The lack of change in the density of adult rodents through the supplementation period suggests that home-range sizes remained essentially constant as resources were increased. Rather than more individuals moving in to take advantage of the resource pulses, the dominant individuals apparently defended their superior habitat and monopolized the added resources. This assumes that the area sampled by the trapping grid was not greatly affected by the resource pulse. Given that trapping sessions occurred ≥3 weeks after the allocation of supplemental resources, this likely is a valid assumption. Furthermore, if resource additions did affect the area sampled by the grid, they likely would increase that area, thereby increasing the number of rodents captured per plot. The lack of change in the density of adult rodents suggests that the area sampled by the trapping grids was not greatly influenced by these treatments.

The lack of response in density of adult rodents is contrary to most theoretical predictions and to most other resource addition experiments, which generally show that vertebrates will decrease the size of their home range, increase the degree of overlap with other individuals when resources become more abundant, or both (Boutin 1990). However, our result is consistent with predictions that animals in harsh or highly variable environments will choose not to reduce their home-range size and not to increase overlap with other individuals when resources become more abundant (Levins 1968; Lima 1984; MacLean and Seastedt 1979). Under such conditions an animal may choose to maintain a large home range as a precaution against unpredictable lean times to come. In our community, it is not surprising that C. formosus, the largest pocket mouse species at this site, was best able to monopolize resources; it was the only species to increase in proportional abundance and to reproduce in treatment plots.

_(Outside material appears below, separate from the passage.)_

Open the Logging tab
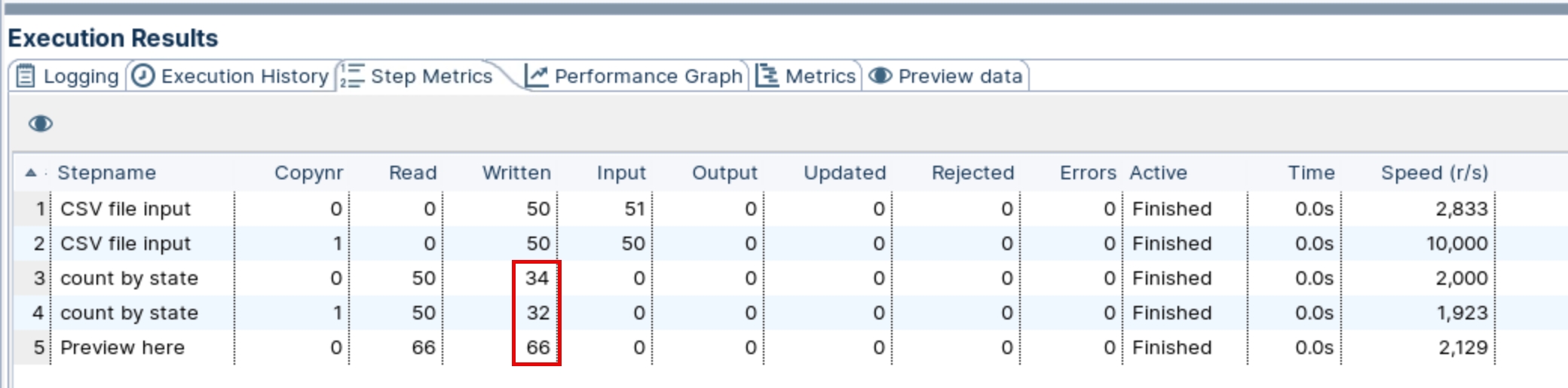The height and width of the screenshot is (388, 1568). pyautogui.click(x=81, y=76)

Our results are consistent with previous research on home-range dynamics of C. formosus; spatial distributions among individuals of this species generally are determined by behavioral interactions with other individuals rather than by resource availability (Maza et al. 1973). This same study suggested that fluctuations in the population dynamics of C. formosus, and likely other heteromyid species as well, in response to variation in productivity are dampened by behavioral interactions between individual rodents. These insights and our results are consistent with the results of individual-based models (Kendall and Fox 2002; Łomnicki 1999; Uchmanski 1999). At an individual level, maintaining a constant home-range size would be adaptive for species in a harsh and unpredictable environment because energy not allocated to the occupation of a larger home range could be allocated to other needs, potentially increasing survival in the longer term. These models indicate that such behavior would result in less-variable, more-persistent population dynamics in the face of environmental fluctuations.

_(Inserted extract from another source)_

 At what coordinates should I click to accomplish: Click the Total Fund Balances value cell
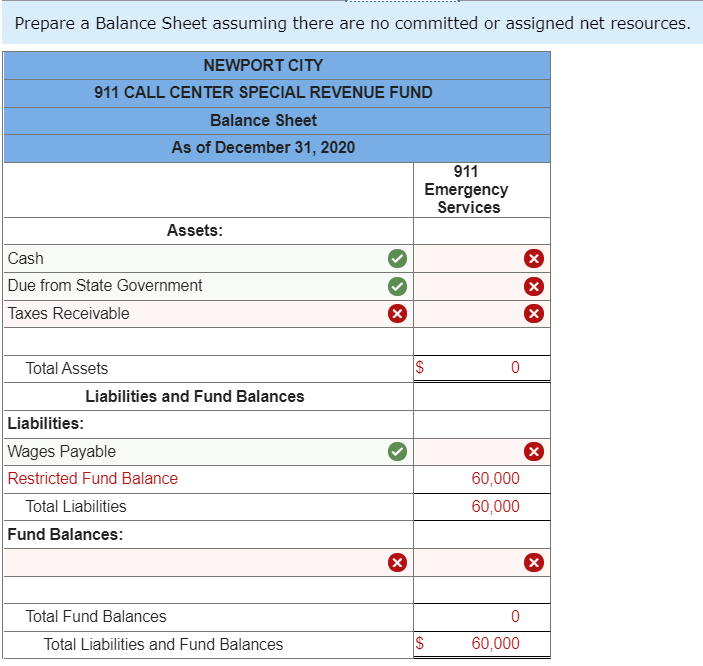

Similarly, a more territorial species might be less likely to alter its home-range size or to allow for increased overlap in response to a resource pulse. The small kangaroo rat and pocket mouse species at our site are not generally considered territorial because they have not been observed actively defending home ranges, although they actively avoid one another and tend to have much less home-range overlap than expected if space use was random (Maza et al. 1973). The results of our experiment are consistent with those expected for a territorial species, and may suggest that the smaller heteromyids are more territorial than is generally acknowledged. Given the importance of seed caching and of protecting seed caches, it would not be surprising for all the members of this family to be territorial to some degree.